The armchair travelers around the world read books and blogs with the bewilderment of a child at Christmas. But they don’t get to see this side of Paris, the side that’s not blogged about normally. They don’t feel the stress that’s lived or the guilt that’s felt telling a mother with two children “no” when they ask for food on the street. They don’t always know the loneliness that comes from time to time realizing that, as an expat, you’re a constant outsider as an immigrant.
But some of us do, and we need to leave it. “Why would you ever want to leave Paris?” tourists ask me while visiting Saint-Germain or the Marais. Their observation is only part of the story – though I’d be a pretty unique tour guide if I took them to a Roma camp or to see the prostitutes at Belleville. Because Paris is more than pastries and cafés, many of us need a break. Call it a first-world problem, but even if Paris is an amazing place to live, like London, Berlin, or New York, locals and expats alike are allowed to be unhappy from time to time.
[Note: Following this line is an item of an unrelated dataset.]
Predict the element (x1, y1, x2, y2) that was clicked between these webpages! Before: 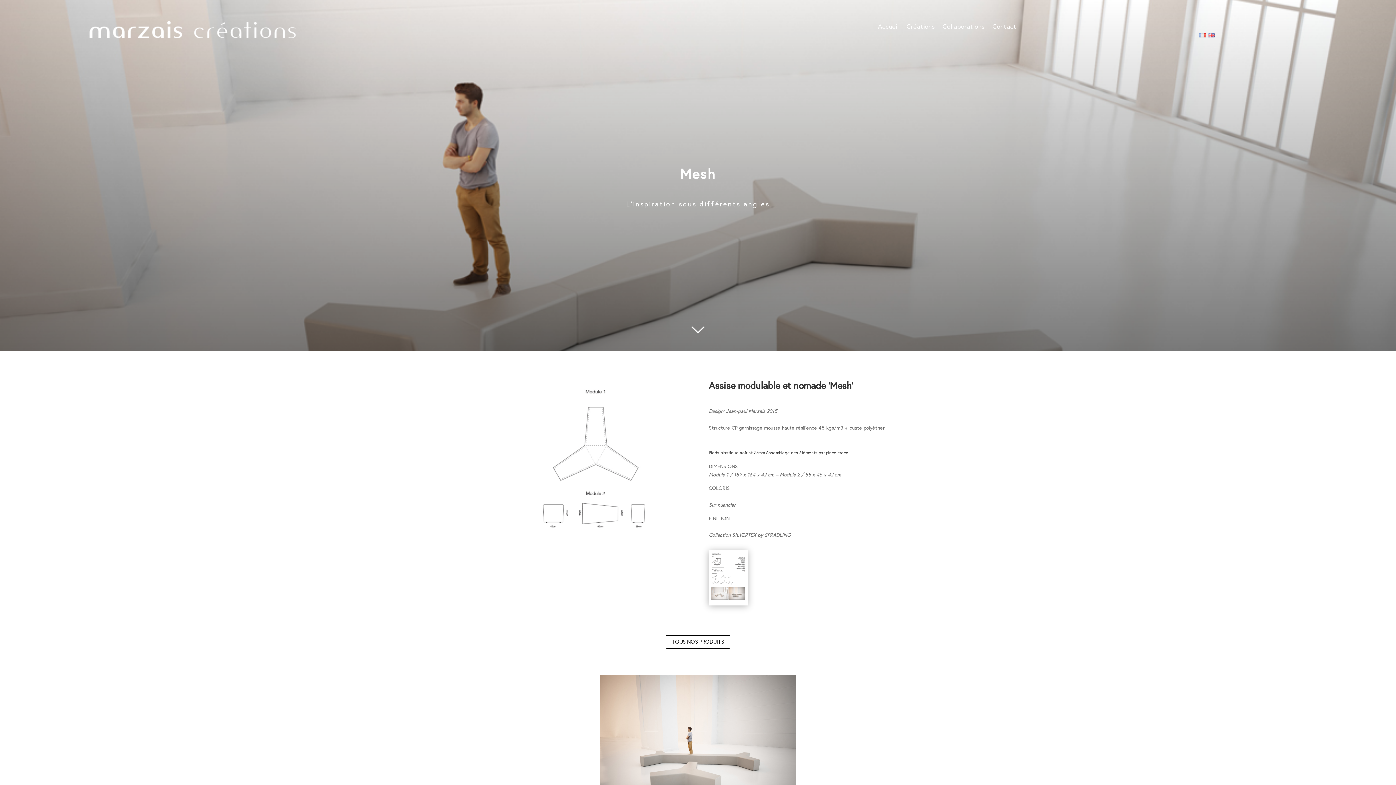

Some of us head to Italy, others home to the US or the UK, some to Africa. I go south to my uncle and aunt’s home on the Riviera. I know. Poor me. Sometimes first-world problems have first-world solutions. And boy am I grateful.
While we’re not hitting the casinos in Monte Carlo or yachting in Saint Tropez, heading to south is more about reconnecting with what I like to call “life.” It’s the little things like going for a run and breathing air that doesn’t burn and saying “Hi!” to other joggers who are just being friendly. It’s laughing and sharing stories with family – something that the pre-expat Bryan took for granted. It’s waking up with sunshine, a friendly dog, and a cup of coffee to share with a bit of conversation instead of caffeinating while watching The Daily Show alone (which has its own merits).
Many expats have all of these things in Paris – as long as they aren’t runners. For me, it’s a different world. Leaving home at 22 to live in a different country, moving to a city where I am as faceless as the next person, and sticking it out on my own, well, it can be tiring. It’s not easy even if it seems all cream-filled and rosé. “Fortunate” doesn’t begin to describe the fact that I have family so close, a TGV ride away. And it doesn’t hurt that they’re in one of the most beautiful towns in France…#firstworldsolutions.